Saved entries ▸
---

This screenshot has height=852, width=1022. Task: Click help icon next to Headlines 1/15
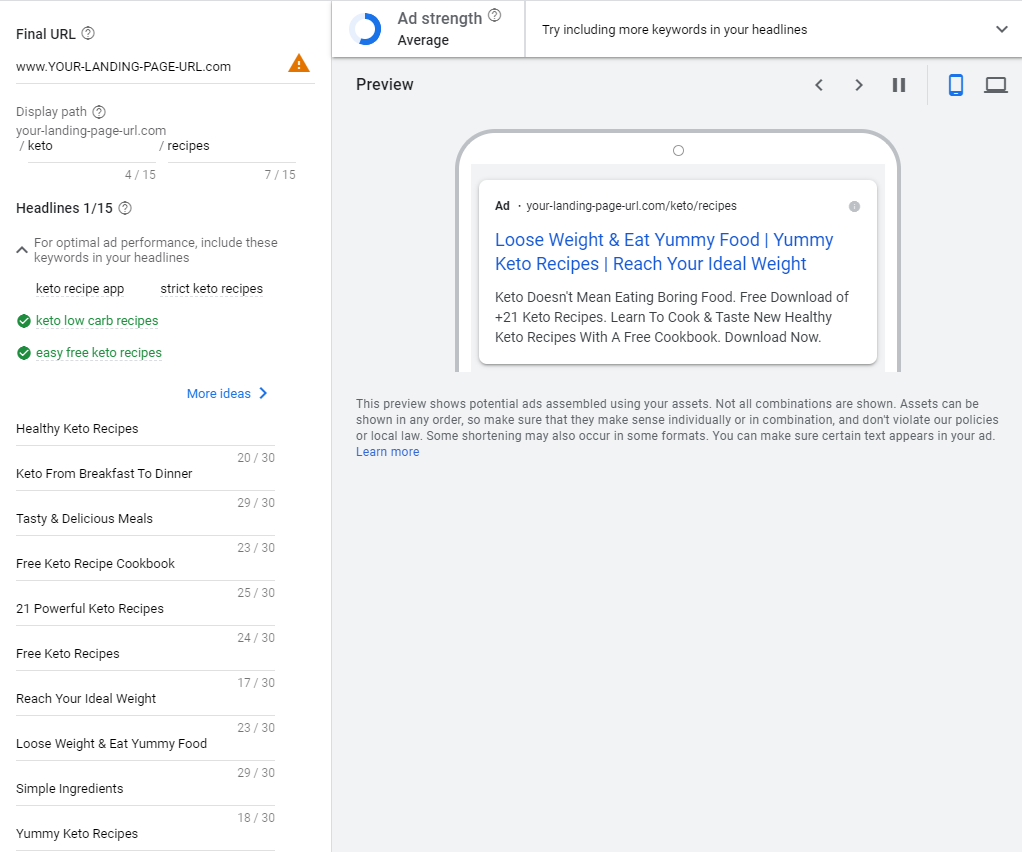pyautogui.click(x=125, y=208)
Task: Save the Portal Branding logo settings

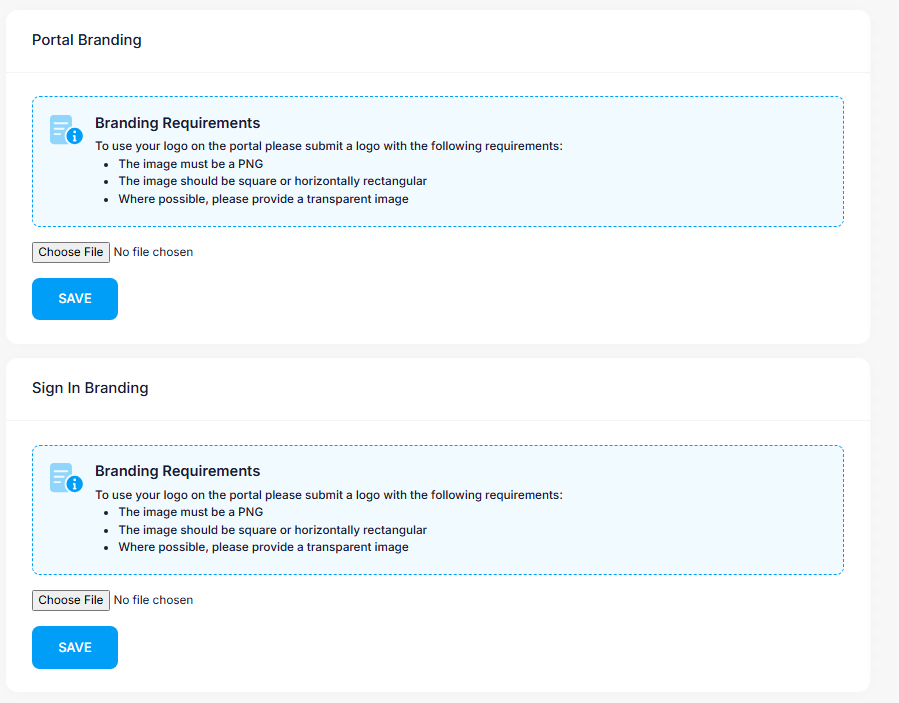Action: point(75,299)
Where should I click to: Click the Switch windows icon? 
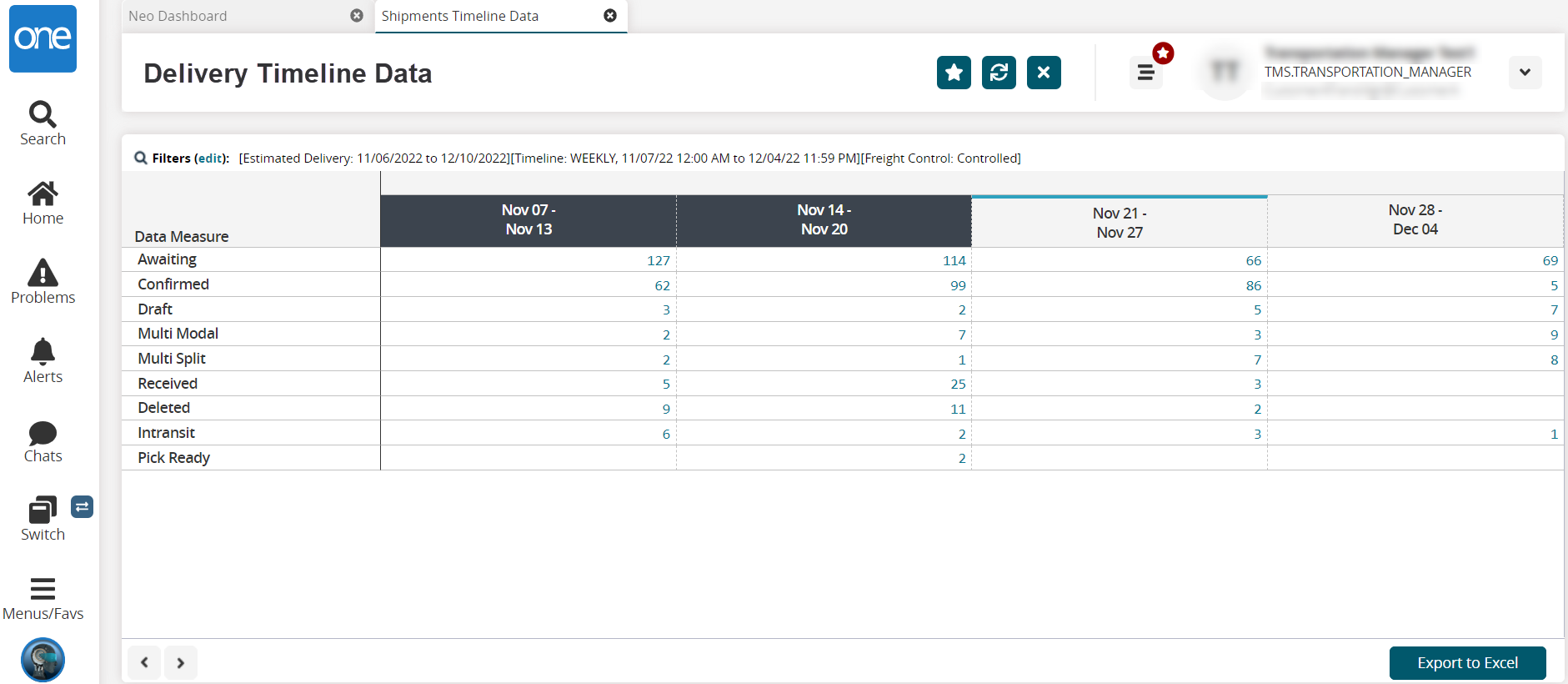tap(43, 519)
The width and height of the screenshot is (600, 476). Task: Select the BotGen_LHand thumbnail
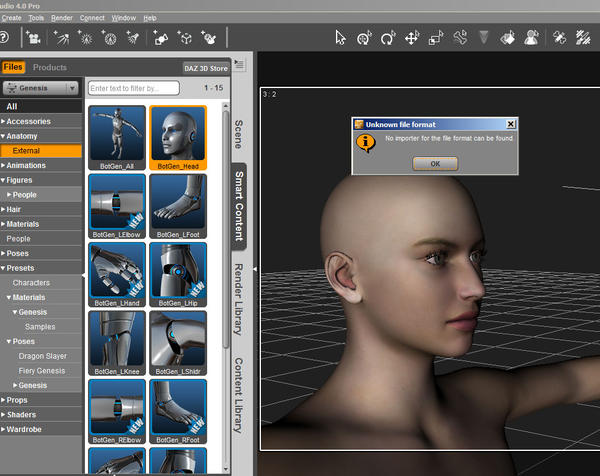(x=117, y=270)
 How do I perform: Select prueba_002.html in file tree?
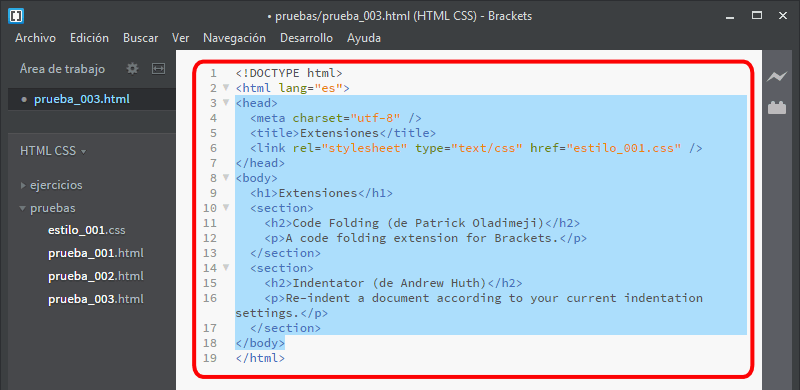point(96,276)
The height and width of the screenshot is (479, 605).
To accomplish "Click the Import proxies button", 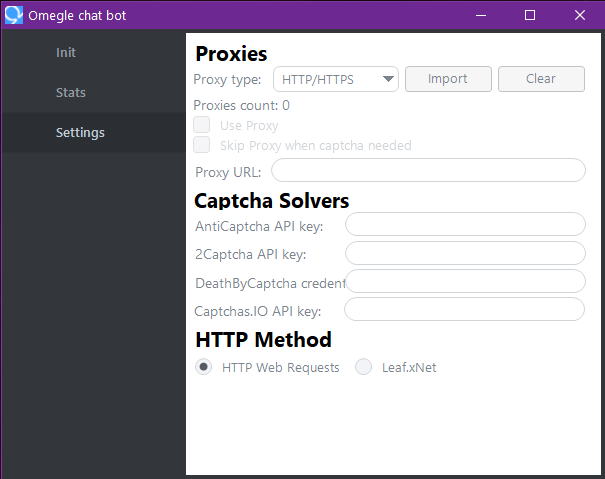I will (448, 80).
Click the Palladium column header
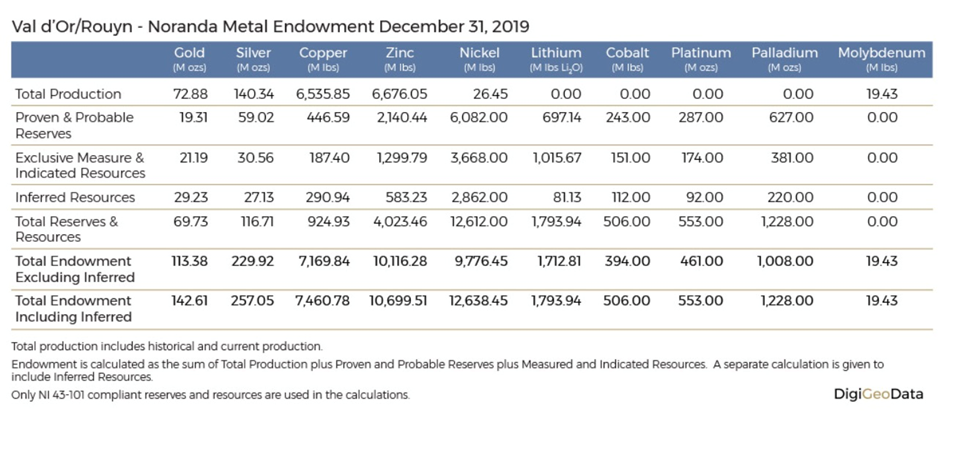 [784, 53]
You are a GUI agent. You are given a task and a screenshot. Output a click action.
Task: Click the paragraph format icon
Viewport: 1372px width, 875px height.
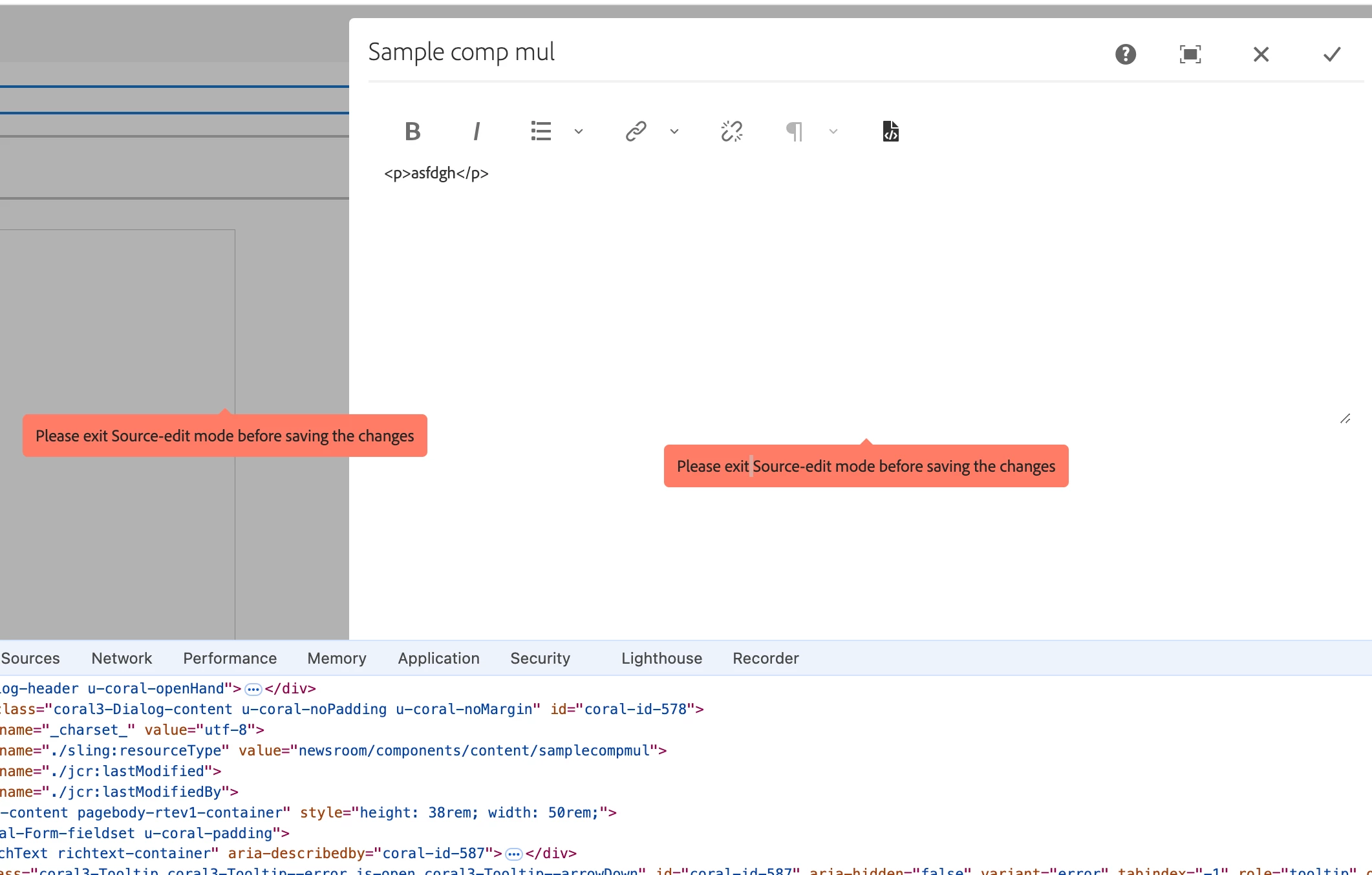794,131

---

Your goal ▸
Duplicate the records from the very start up to and including the line with "point(96,276)". Leave the pictures out of your copy.

Worked answer ▸
This screenshot has height=852, width=1022. Task: Click help icon next to Headlines 1/15
pyautogui.click(x=125, y=208)
Task: Save the Portal Branding logo settings

Action: point(75,299)
Where should I click to: Click the Switch windows icon? 
tap(43, 519)
The width and height of the screenshot is (600, 476). Task: Select the BotGen_LHand thumbnail
(x=117, y=270)
 How do I perform: Select prueba_002.html in file tree?
point(96,276)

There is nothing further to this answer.